Adopted girl can’t go to school


No entry: Darshana standing outside the school opposite her home.

No entry: Darshana standing outside the school opposite her home.

SEREMBAN: While many children started their classes last week, Darshana could only watch them from the school fence.

This is as far as she could go because under a new policy by the Immigration Department, she cannot attend school.

Darshana’s parents, who adopted her when she was just a few days old, are now in limbo.

B. Ganesan said his daughter was classified as a non-citizen and due to this, could not be enrolled in any school.

“When we went to a government school opposite our home to register Darshana, we were told that due to her status, she must have a passport before she could be accepted.

“How are we to get her a passport when we have no idea who or where her parents are?” said the lorry driver.

Ganesan said his wife V. Malliga had suffered three miscarriages over the past 11 years.

“We badly wanted to have a child and when a friend alerted us that there was a baby girl up for adoption, we jumped at the offer,” he said.

“She was born in November 2011 and after four years, we managed to adopt her legally and welcome her into our home with prayers.”

Ganesan, 46, said he and his wife were happy to see their names appearing in the birth certificate as her parents.

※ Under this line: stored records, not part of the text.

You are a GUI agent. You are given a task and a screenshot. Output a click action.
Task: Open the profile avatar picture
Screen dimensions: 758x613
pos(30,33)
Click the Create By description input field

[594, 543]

“She was listed as bukan warganegara (non-citizen) but we did not foresee any problem then. We have also submitted an application for citizenship, which is still pending,” he said.

Malliga, 48, said Darshana got up early every day and would insist that she sent her to school. “When she sees other children going to school, she will cry and ask why she is unable to.

“She would also stare at her school uniform and other schooling items,” she said, adding that they could not afford to send Darshana to a private school.

Malaysian Public Service Society president Andrew Raju, who accompanied the couple to the state Immigration office to verify the school’s claim, said he was told that the new ruling came into force this year.

“The Immigration officer told me that all children who are non-citizens must get a passport from their respective missions.

“But how are the couple to get that document since they don’t even know who her biological parents are?” asked the lawyer.

Raju said the new ruling might affect many Malaysian children under the non-citizen category. “Does this ruling also include babies born to Malaysian parents but were left in baby hatches or abandoned?” he asked.

Raju said since Malaysia was a signatory to the Convention on the Rights of the Child, depriving one of basic education was improper.